Asher was starting to level out a bit this afternoon compared to yesterday. It was really throwing him for a loop not having his methadone to curb the previous drug withdrawals and last night he was also in pain from his surgery, so he was fussy. Today, they had been giving him regular morphine through his IV and he had mellowed out again. Tomorrow they are going to try feeding him again....just small doses at a time since his stomach isn't use to handling food. His other feeding tube was dumping food directly into his small intestines and bypassing the stomach all together because of his bad reflux. So, now that they did the Nissen surgery to eliminate the reflux, they are going to try feeds in his stomach again. Once he gets back up to 20ml an hour without any complications, they are going to send him home with us. I just found out today that I have to go through an infant CPR class on Monday, as well as "room in" with him one night to get use to administering his meds and to learn how to feed him. This is going to be some wild ride for a while, but at least he is coming home which is my ray of sunshine amidst all the uncertainties.
Pray his little body will tolerate my breastmilk when they test him out again!

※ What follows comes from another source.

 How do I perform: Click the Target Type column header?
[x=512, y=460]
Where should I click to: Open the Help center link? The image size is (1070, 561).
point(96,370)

Asher is getting quite spoiled by all of the nursing staff. It seems that he just wants to be held and cries when he is placed back in his bed. I dont' blame him...I would feel the same way after laying in that bed for nearly 2 months and not being held for over half that time. He spends his days behind the nurses station or swinging in his little swing that they brought in for him. I'll try to get a picture of that tomorrow. I'm so glad that they are tending to my little one's emotional needs as much as his physical. Babies just need to be held and I can't be there most of the time to do that. I am already making plans to drop that little one in my baby sling the day he gets out of the hospital...and not take him off until he's 2 ;) Not sure how Joel is going to take to that....please keep him in your prayers. He has become mommy focused again since all this happened. He was finally starting to separate a little when Asher was born and now we are moving backwards a step. Just keep him in your prayers...that he won't feel neglected at all and instead he will enjoy having his baby brother home to play with ;)
That's all for now. I'm out of steam. Blessings!